WHAT THIS TASK INVOLVES: Pick up the passage on the Ogallala Formation below and carry it forward from its last sentence.

DOCUMENT:
★ ★ ★ ★ ★

The Ogallala Formation was named by Darton (1899) from exposures in Southwestern Nebraska. In 1920 Darton designated the type locality as being near Ogallala Station in western Nebraska. Since the work of Darton, the most significant studies of the Ogallala in western Kansas have been by Elias (1931), Smith (1940), and Frye, Leonard, and Swineford (1956). The Ogallala Formation is believed by the State Geological Survey of Kansas to range from early Pliocene, or possibly late Miocene, to late Pliocene in age. It is subdivided into three members in ascending order, the Valentine, Ash Hollow, and Kimball. A thin discontinuous bed of pisolitic limestone, commonly 1 to 3 feet thick, forms the top of the Ogallala. No attempt was made to subdivide the Ogallala Formation in Gove County.

Character--The Ogallala was deposited chiefly by eastward-trending streams whose source areas were underlain by igneous rocks of the Rocky Mountains and sedimentary rocks of eastern Colorado. The Ogallala Formation constitutes a widespread mantle of fluviatile deposits consisting predominantly of unconsolidated sand, gravel, silt, and clay but also containing thin beds of volcanic ash, fresh-water limestone, and bentonitic clay. Calcium carbonate is a common constituent as a cementing material in hard gritty beds called "mortar beds" or as caliche beds and nodules. Silica also serves as a cementing material in beds of opaline sandstone and forms chert deposits. Sand is the principal constituent throughout the Ogallala Formation. Beds of sand may be uniform but generally the sand ranges from fine to coarse and commonly is mixed with gravel, silt, or clay. Gravel beds containing lenses of sand, silt, and clay are common but thick beds of uniform gravel are scarce. Silt, sandy silt, and clay beds occur throughout the Ogallala and are greenish gray, pink, tan, and gray, or if the beds contain a large amount of calcium carbonate, they are light gray or white.

★ ★ ★ ★ ★

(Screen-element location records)
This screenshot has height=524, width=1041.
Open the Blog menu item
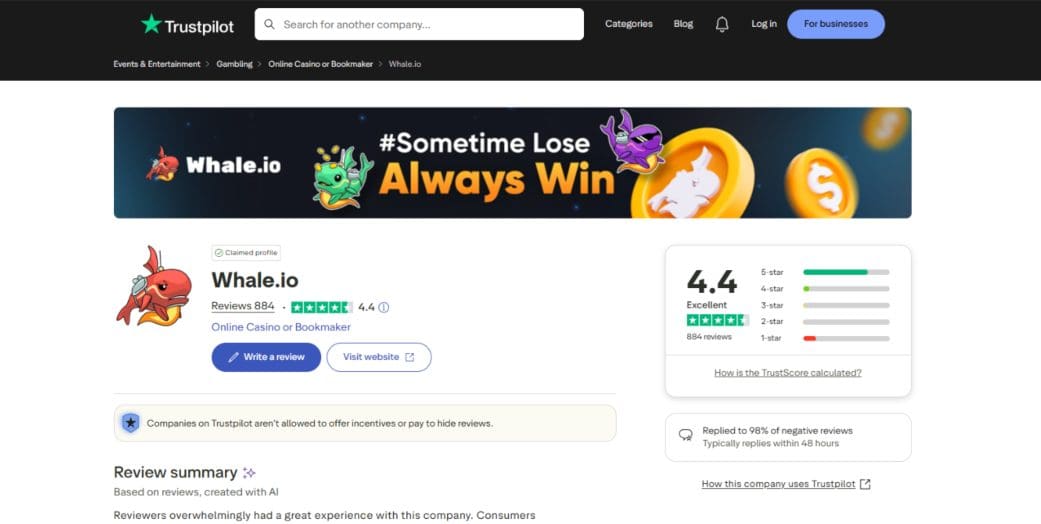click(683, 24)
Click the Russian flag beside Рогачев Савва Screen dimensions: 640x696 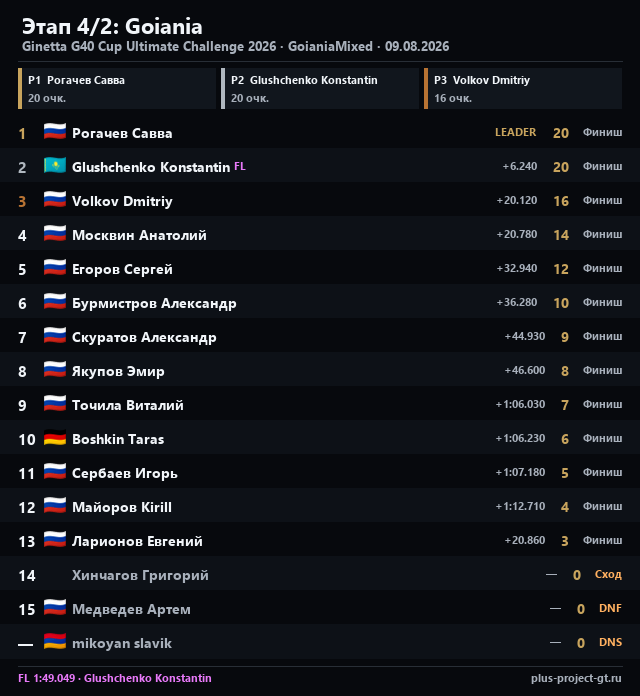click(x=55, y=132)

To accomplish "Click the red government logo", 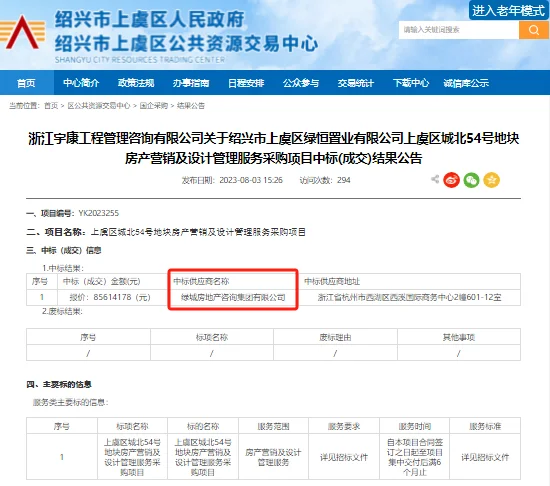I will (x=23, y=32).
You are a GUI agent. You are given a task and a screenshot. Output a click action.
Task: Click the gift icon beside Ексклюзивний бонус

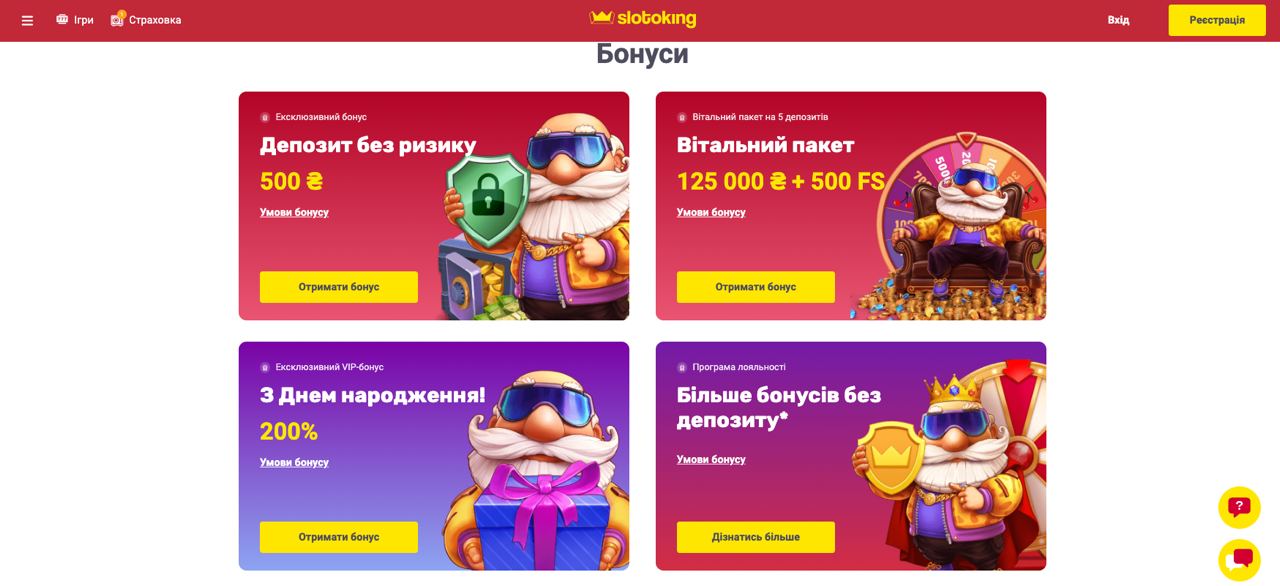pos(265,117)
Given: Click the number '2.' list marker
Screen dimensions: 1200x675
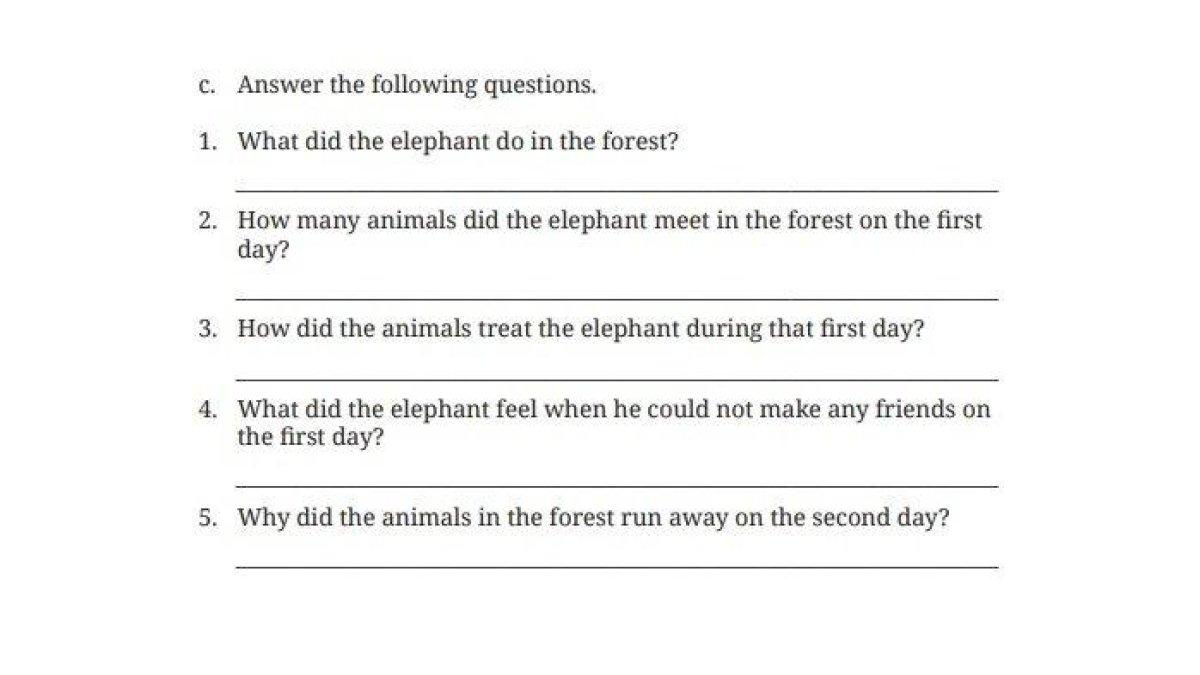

★ ★ ★ ★ ★

TASK ANSWER:
Despite the diversity of deposits, the outcrop pattern of the Ogallala presents a uniformity of aspect that makes the formation readily identifiable. Many beds in the Ogallala are cemented or partly cemented with calcium carbonate. Ogallala "quartzite" is another distinctive type of rock in the formation. The "quartzite" consists of sand and gravel beds cemented with opaline silica into a very hard rock. Where the sand is fine or medium, the interstices are almost filled with cement and the rock resembles true quartzite. Where the rock contains coarse sand or gravel it has little resemblance to quartzite except in respect to hardness. The quartzite occurs close to the base of the Ogallala. The siliceous cementing material of the quartzite is believed to have been leached from overlying volcanic ash beds. Because the cemented beds are more resistant to erosion, most outcrops of the Ogallala form rough benches, hard ledges, and cliffs; exposed surfaces commonly have a knobby, irregular aspect (Pl. 6A).

Plate 6--Tertiary and Quaternary deposits in Gove County. A, Outcrop of Ogallala Formation in NW NW sec. 12, T. 14 S., R. 26 W. B, Eolian silts, classified as Peoria and Loveland formations, in SE SW sec. 35, T. 15 S., R. 29 W.

Two black and white photos; top is large, rugged outcrop of Ogallala, whitish in color; bottom is roadcut of silts, gray and white, vertical erosion channels.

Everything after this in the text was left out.